The researchers then demonstrate installation of a C2 beacon. At that stage, the compromised AI agent becomes a gateway for more traditional hacker activity, including lateral movement through a company network, credential theft, or ransomware deployment.

The weakness is not limited to one model

The attack works across different models, including GPT-5.2, and through various integrations. That detail is important because it points back to the agent architecture, rather than only to one model’s failure to ignore a hostile prompt.

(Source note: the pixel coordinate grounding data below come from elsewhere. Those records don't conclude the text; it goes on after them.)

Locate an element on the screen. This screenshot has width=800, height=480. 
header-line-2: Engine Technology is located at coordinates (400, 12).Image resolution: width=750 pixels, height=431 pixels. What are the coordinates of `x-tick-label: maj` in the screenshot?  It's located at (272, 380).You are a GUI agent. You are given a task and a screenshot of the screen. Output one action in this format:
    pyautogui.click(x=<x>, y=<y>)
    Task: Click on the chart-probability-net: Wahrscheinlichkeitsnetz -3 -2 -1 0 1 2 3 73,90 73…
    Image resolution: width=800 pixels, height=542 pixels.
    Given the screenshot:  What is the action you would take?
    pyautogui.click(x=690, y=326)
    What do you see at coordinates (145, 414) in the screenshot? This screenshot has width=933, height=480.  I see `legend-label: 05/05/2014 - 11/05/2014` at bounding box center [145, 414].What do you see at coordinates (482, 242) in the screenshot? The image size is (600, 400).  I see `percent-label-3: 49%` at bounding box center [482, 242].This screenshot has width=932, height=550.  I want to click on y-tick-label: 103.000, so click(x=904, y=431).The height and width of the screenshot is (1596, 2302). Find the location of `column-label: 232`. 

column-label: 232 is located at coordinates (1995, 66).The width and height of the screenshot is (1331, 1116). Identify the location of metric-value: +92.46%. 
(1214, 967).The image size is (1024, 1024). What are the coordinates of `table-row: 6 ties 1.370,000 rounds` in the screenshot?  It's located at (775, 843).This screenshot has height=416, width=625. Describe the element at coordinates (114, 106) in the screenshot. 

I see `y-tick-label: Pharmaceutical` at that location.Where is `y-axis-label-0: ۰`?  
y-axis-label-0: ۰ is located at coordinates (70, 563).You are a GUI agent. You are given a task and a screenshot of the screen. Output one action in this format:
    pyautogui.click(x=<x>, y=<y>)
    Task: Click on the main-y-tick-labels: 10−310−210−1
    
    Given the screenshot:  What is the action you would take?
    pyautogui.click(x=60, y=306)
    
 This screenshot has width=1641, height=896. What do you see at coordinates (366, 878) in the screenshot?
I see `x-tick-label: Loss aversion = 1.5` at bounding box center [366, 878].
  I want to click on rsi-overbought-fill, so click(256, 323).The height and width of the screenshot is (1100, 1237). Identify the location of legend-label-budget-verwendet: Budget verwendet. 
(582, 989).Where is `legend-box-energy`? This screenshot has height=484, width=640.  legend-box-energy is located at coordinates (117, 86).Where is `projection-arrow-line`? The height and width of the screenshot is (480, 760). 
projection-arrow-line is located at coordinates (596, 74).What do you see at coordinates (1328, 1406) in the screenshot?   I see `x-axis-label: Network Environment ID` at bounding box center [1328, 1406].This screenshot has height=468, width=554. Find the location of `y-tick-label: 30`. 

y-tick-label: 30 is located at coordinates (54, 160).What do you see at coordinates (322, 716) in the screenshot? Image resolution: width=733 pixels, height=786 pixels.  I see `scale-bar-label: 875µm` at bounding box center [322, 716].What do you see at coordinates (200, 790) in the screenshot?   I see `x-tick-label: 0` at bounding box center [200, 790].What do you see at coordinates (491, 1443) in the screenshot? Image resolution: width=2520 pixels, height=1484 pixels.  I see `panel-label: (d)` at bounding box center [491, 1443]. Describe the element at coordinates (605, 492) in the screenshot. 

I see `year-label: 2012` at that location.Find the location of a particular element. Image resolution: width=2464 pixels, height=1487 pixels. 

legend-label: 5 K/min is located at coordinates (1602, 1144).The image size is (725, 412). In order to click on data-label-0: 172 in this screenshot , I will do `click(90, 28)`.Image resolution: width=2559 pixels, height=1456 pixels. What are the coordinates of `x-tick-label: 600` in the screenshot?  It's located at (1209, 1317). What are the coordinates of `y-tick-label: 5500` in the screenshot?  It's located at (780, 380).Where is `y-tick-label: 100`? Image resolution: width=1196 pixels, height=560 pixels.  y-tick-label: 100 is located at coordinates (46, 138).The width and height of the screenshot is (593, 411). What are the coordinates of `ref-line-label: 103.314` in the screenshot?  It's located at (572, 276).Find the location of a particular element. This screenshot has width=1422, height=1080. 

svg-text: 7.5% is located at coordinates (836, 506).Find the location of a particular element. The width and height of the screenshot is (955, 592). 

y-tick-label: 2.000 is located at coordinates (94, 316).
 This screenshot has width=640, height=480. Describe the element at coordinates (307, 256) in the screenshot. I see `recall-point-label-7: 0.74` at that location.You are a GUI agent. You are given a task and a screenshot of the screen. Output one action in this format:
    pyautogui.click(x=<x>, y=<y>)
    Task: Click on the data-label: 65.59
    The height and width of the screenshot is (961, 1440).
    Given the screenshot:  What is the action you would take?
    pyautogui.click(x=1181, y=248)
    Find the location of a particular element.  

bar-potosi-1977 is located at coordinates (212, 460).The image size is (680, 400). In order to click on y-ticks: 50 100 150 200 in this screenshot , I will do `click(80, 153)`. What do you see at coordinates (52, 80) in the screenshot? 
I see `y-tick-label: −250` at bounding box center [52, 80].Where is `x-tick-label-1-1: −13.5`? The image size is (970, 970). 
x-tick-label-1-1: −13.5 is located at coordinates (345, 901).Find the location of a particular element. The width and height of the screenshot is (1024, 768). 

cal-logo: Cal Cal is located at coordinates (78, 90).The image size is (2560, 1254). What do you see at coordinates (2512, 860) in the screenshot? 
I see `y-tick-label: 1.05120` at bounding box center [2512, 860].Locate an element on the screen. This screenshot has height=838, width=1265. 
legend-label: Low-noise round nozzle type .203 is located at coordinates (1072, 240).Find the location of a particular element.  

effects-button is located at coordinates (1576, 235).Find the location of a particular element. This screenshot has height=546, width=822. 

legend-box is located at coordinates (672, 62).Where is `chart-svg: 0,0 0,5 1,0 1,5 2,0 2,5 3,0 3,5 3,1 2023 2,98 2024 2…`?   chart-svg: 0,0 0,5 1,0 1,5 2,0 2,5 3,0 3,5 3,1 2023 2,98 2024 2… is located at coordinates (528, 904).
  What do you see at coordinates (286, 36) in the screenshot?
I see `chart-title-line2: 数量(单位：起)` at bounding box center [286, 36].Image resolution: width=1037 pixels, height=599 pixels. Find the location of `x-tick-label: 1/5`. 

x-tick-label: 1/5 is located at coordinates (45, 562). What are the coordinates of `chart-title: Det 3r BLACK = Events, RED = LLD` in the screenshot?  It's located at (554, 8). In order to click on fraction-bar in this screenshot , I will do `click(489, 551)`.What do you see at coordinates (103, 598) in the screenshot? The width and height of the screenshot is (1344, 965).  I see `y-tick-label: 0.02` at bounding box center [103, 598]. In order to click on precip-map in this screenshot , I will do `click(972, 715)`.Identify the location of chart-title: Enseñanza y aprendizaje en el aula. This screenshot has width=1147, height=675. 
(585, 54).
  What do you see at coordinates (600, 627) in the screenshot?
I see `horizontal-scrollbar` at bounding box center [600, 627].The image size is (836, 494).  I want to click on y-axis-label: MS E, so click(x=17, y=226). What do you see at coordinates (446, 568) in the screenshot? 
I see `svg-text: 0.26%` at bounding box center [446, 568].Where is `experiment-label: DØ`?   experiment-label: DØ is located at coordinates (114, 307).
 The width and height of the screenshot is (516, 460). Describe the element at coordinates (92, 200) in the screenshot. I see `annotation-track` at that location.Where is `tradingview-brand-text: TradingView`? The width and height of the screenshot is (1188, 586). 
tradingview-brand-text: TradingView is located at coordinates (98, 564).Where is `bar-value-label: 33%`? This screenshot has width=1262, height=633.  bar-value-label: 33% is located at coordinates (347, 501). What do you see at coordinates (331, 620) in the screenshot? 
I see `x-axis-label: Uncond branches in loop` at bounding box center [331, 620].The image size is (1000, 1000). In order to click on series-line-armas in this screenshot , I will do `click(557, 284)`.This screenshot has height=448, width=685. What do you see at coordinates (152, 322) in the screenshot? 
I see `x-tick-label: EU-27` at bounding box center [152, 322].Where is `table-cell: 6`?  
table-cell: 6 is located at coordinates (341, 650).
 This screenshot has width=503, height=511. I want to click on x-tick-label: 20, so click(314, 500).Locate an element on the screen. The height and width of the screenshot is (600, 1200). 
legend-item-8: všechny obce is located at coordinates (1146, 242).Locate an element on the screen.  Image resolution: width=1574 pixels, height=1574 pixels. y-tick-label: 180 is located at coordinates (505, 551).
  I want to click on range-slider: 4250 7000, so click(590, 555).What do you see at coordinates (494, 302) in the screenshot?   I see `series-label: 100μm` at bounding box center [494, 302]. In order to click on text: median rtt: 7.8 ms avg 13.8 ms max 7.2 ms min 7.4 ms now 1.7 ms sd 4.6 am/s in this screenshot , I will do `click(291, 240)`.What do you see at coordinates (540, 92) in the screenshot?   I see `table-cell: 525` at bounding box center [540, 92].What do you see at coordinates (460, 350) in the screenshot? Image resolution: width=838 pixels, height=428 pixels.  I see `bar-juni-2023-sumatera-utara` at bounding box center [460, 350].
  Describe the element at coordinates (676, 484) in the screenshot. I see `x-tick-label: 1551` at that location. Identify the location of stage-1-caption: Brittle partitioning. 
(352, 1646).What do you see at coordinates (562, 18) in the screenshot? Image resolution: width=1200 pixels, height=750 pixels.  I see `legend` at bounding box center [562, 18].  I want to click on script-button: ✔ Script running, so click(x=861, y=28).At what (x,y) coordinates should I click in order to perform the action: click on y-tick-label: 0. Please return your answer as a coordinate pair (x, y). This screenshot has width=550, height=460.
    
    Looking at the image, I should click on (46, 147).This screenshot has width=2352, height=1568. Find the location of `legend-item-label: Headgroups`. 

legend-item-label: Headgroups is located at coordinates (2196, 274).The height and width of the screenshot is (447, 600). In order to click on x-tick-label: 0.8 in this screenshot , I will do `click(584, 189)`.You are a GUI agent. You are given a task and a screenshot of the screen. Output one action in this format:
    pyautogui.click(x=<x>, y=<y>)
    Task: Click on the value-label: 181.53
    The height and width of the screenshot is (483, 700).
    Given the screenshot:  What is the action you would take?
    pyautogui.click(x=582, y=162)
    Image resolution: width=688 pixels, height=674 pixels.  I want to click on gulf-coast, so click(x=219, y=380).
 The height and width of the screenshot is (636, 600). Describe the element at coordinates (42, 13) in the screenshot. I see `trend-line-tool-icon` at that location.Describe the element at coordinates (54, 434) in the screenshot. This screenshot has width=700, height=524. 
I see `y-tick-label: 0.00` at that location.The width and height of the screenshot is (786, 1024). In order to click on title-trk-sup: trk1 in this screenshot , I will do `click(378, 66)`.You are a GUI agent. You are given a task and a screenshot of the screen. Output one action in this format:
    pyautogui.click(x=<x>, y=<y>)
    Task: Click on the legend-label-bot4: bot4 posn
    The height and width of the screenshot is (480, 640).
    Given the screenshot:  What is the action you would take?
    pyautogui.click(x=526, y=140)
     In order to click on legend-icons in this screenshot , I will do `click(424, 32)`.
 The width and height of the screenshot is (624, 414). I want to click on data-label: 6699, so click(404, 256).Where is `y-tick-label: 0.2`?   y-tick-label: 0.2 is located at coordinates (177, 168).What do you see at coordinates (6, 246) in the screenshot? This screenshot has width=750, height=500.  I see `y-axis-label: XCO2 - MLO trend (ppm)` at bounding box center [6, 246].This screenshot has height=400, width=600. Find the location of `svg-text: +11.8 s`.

"If personal AI assistants are going to live on our endpoints and inside our workflows, compromising on security is not an option," the researchers write.

The OpenClaw case shows why tool-using AI agents are different from ordinary text assistants. A chatbot that repeats a malicious instruction may create confusion. An agent with file access, command execution, and integration privileges can turn that instruction into a system change.

For companies, the risk is not only that an employee may see a bad answer. The risk is that an agent embedded in daily work can be redirected by content from the same workflow it is supposed to help manage.

Earlier warning signs

The Zenity Labs demonstration is not the only reported concern around OpenClaw security. A developer recently tested OpenClaw with the security analysis tool ZeroLeaks. The system scored 2 out of 100 points, with an 84 percent extraction rate and 91 percent successful injection attacks using common language models.

Only Claude Opus 4.5 performed better in that test, scoring 39 out of 100 points. Even that result was described as far from acceptable given the level of control OpenClaw can have over a user’s computer.

The same reporting also says system prompts, tool configurations, and memory files could be read with almost no effort. A simple scan found 954 OpenClaw instances with open gateway ports, many without any authentication.

Taken together, these details make the backdoor demonstration more than a theoretical concern. They show how weak separation between trusted instructions, outside content, and powerful tools can create a real route from a document to long-term system compromise.

The broader lesson is straightforward: AI agents that live inside workplace tools need security boundaries that match their permissions. If an agent can read, write, execute, and integrate, then untrusted documents cannot safely share the same instruction space as the user’s commands.